▶ **Quoted text**:
····················
It was only a bit below freezing in my shop yesterday, and I was getting tired of knocking over my poor Snake plant , so I was eyeing up this unused corner of my living room for a shelf.

Never did a floating shelf before , and have seen many ideas for straight off the wall applications , but I wanted to do the corner .
I found one idea online that I liked as it was fairly simple , so I took the easy way out and tried it .

I’ll probably add a second one below and put a vase or something on it .

I used a 2x4 and cut it 1”x1-1/2” , as the thicker it gets the deeper the shelf will end up being . Unfortunately I had no 1/2” Baltic birch left , so I used a 3/4” scrap of Baltic Birch plywood .
Would have preferred 1/2” to keep the shelf 2” deep total, but it was Sunday and WP is closed .
After I installed the strips on the wall , I placed the plywood on the top and air nailed it . Then did the same and attached the bottom. I left the pic out where I placed a piece in the front to keep it from possibly sagging , and to keep the distance equal across the front .
····················
▶ **Data provided**:
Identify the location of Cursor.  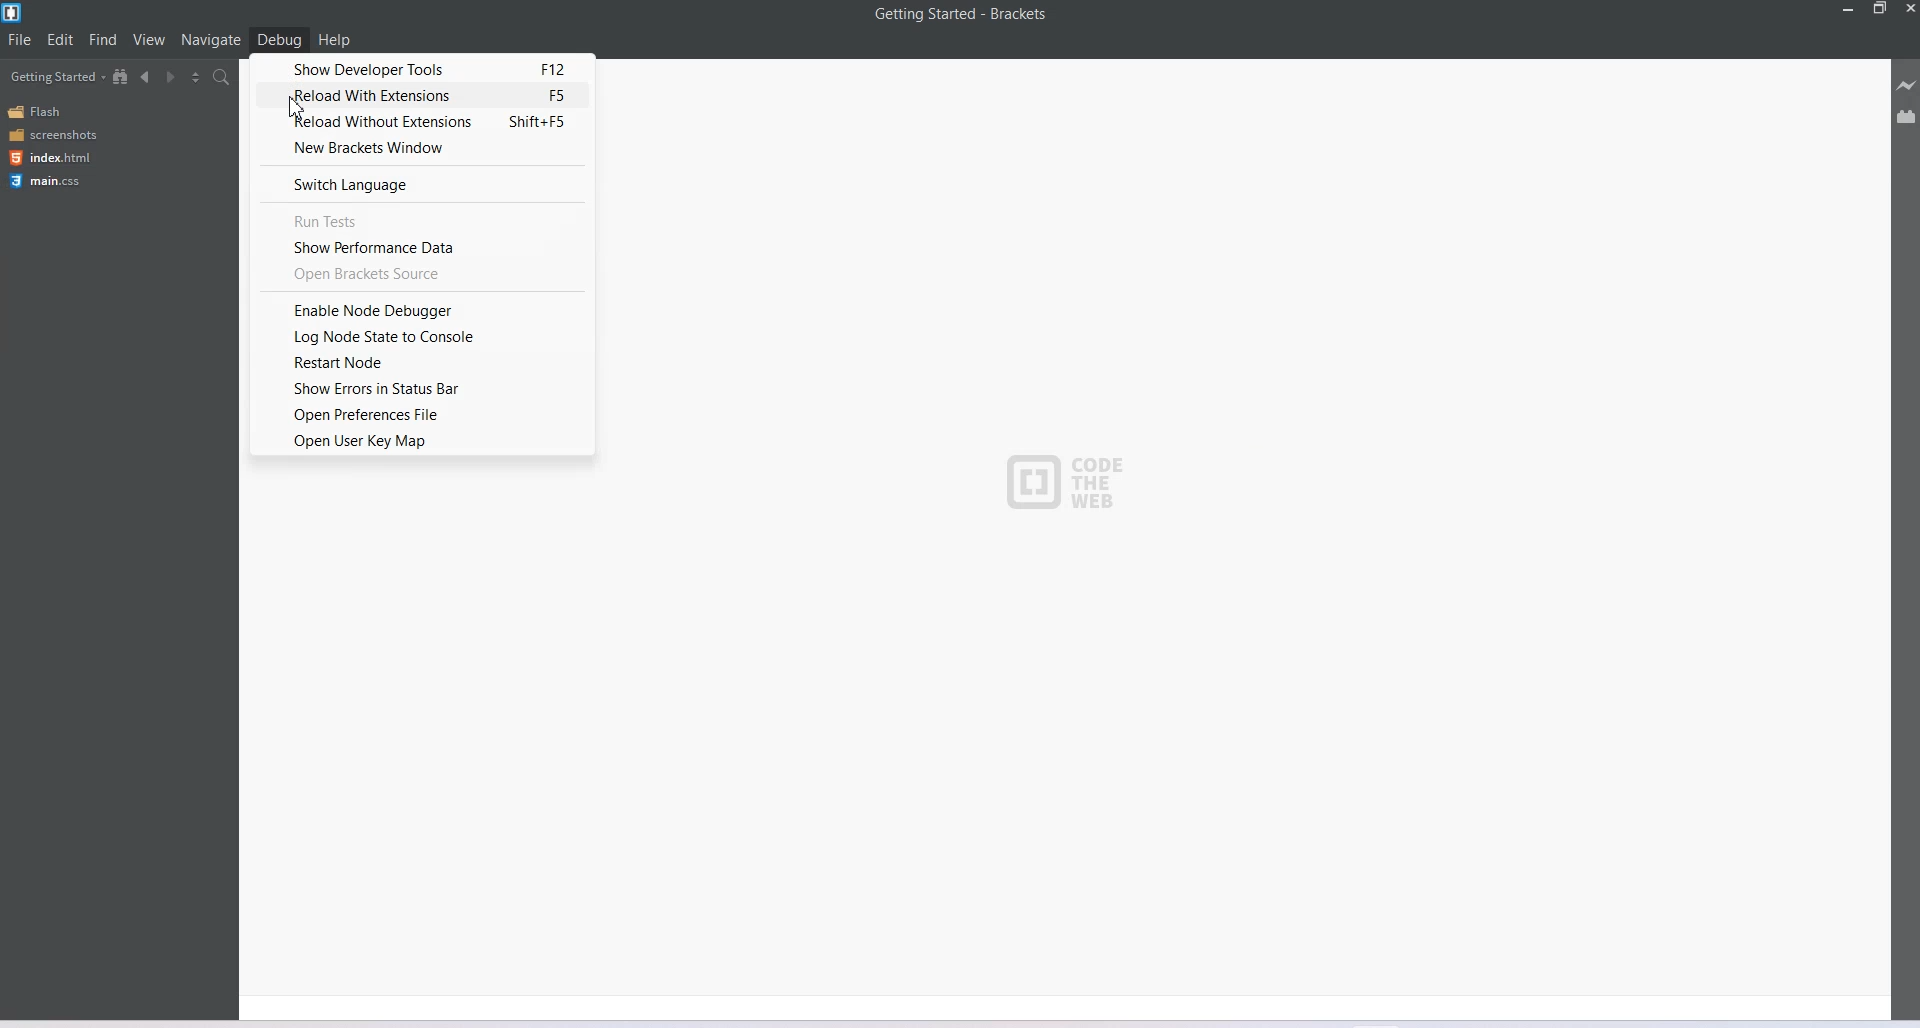
(297, 107).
····················
▶ **Exercises to complete**:
1/ Could you reproduce the stretch of the corner shelf post from "Never did a" through "Birch plywood ."?
2/ Could you carry on the corner shelf post past its final sentence?

▶ **Expected results**:
1/
Never did a floating shelf before , and have seen many ideas for straight off the wall applications , but I wanted to do the corner .
I found one idea online that I liked as it was fairly simple , so I took the easy way out and tried it .

I’ll probably add a second one below and put a vase or something on it .

I used a 2x4 and cut it 1”x1-1/2” , as the thicker it gets the deeper the shelf will end up being . Unfortunately I had no 1/2” Baltic birch left , so I used a 3/4” scrap of Baltic Birch plywood .

2/
I used a piece of mdf moulding for a front cap. I thought air nailing everything was kind of a strange way to do it , as you have to pry it apart as opposed to removing screws to remove it , but it seems to work .
I haven’t put putty on the holes and finished it yet, as it’s just primed . I’m still looking at it and wondering if it’s to thick looking?
It would be easy to dado out the area and make it thinner where it’s attached , which would make it a total of 2” thick as opposed to 2-1/2” thick .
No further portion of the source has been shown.